Tech titan returns to campus, shares tales of survival

Before joining Slack, Lopp worked at Pinterest as the head of engineering, Apple as a senior engineering manager, Netscape, and Borland. (Photo courtesy of Michael Lopp)
Before joining Slack, Lopp worked at Pinterest as the head of engineering, Apple as a senior engineering manager, Netscape, and Borland. (Photo courtesy of Michael Lopp)
Wednesday, February 13, 2019
shj@ucsc.edu (Scott Hernandez-Jason)

Michael Lopp bombed his first computer-science course at UC Santa Cruz.

But he learned from that failure: Lopp re-took the course the next quarter, signed up for a bonus class on a different computer language, focused his attention, and aced them both.

Today, Lopp is vice president of engineering at Slack, the popular team-building platform, and the author of two books and a blog about leadership, Rands in Repose. He returned to campus last month to meet with faculty and staff participants in the annual Leadership Academy, sharing a talk entitled, "New Manager Death Spiral."

“Management is not a promotion,” Lopp said. “It’s a brand new gig. You’re effectively starting over. It is a career restart.“

Lopp’s tech-industry credentials are impressive: Before joining Slack, a platform that now boasts 10 million daily active users and is used by 65 Fortune 500 companies, Lopp worked at Pinterest as the head of engineering, Apple as a senior engineering manager, Netscape, and Borland.

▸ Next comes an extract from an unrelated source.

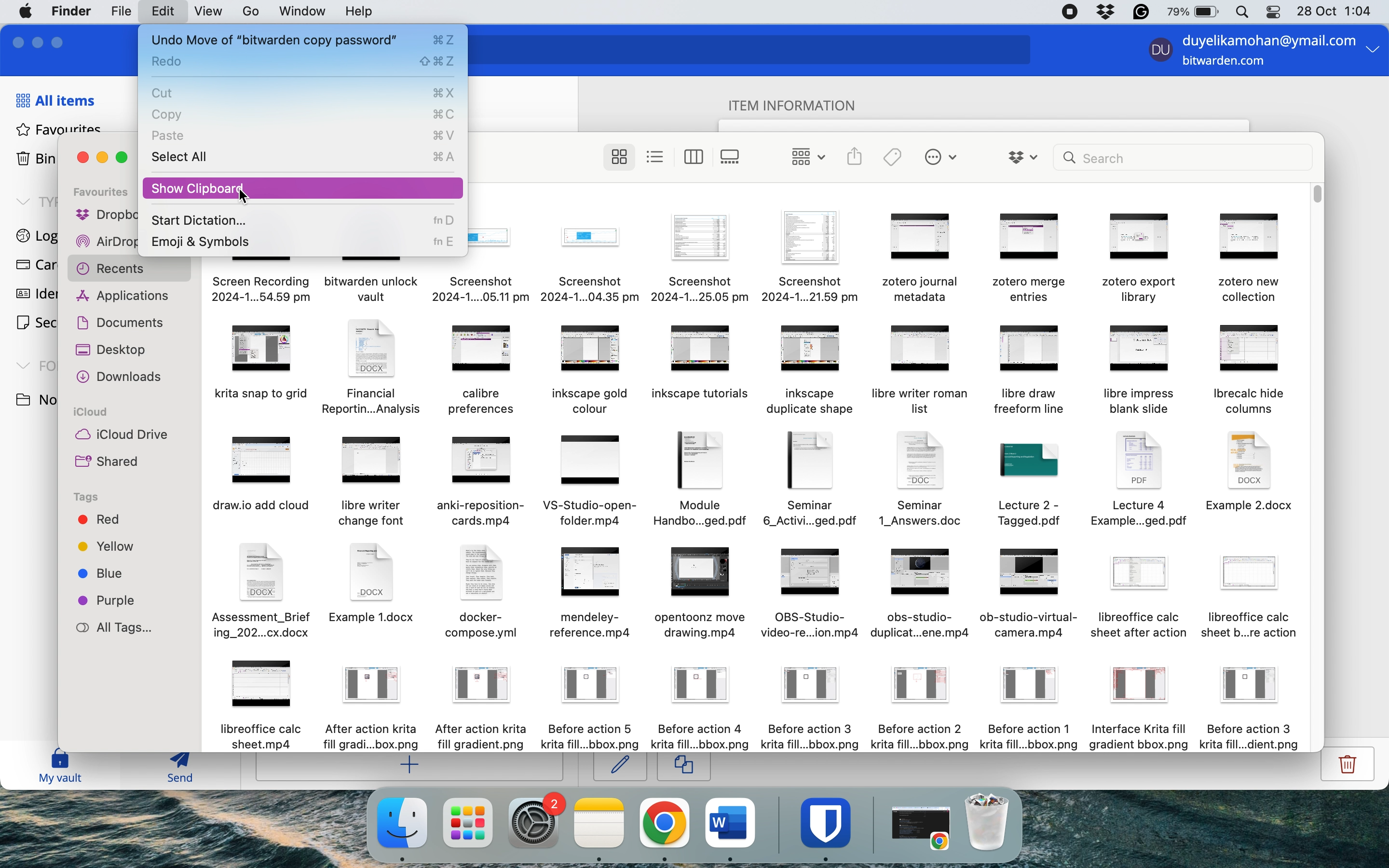  I want to click on undo move of item, so click(303, 40).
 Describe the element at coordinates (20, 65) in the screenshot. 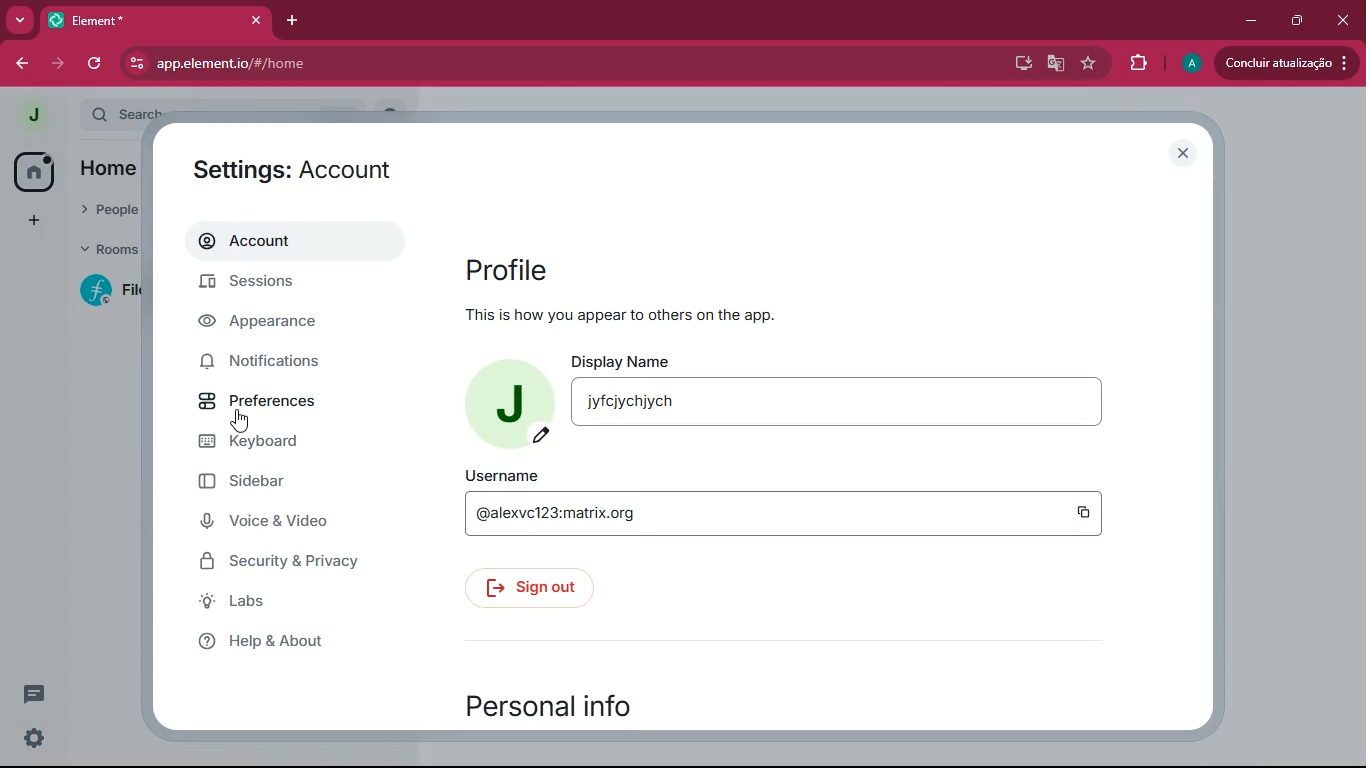

I see `forward` at that location.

Lopp first became a manager at Netscape in the mid-90s, when his boss walked in and asked him to take care of three colleagues, suggesting Lopp hold staff meetings and set up one-on-one discussions.

"That was my management training right there," he said.

Lopp identified the top mistakes often made by new managers: refusing to hand off tasks, failing to provide a team with important context, and not demonstrating trust. His No. 1 tip for avoiding the death spiral: aggressively delegate tasks, even if they're ones you enjoy doing.

"Your job isn't to get things done," he said. "It's to get things done at scale."

Lopp described the day decades ago when, as a senior engnineering manager at Apple, he presented CEO Steve Jobs with nine proposed icons for the Apple Store app that would soon launch on iOS.

"These are all crap," Lopp recounted Jobs saying moments after the notoriously opinionated leader walked into the room. Three more times the team was asked to bring in nine different fleshed-out designs before satisfying Jobs, who ultimately—unwittingly—selected a design that he’d rejected during the first meeting. Years later, Lopp learned this is how Jobs approached his job.

“It was a powerful moment—albeit in hindsight for me—to see a leader wanting to work with me to change his mind and develop an opinion,” Lopp said.

Lopp attributes his ability to bridge the structured and technical world of computer code and the incredibly messy world of management to his parents—an engineer father and a photographer mother.

Lopp, who grew up in the Santa Cruz Mountains, enrolled at UC Santa Cruz in 1989 to study computer science and lived at Cowell College.

“I still have dreams about Cowell. It’s just beautiful,” he said. “It was what I was expecting—kids growing up, having fun, doing awful and terrible and amazing things all at the same time.”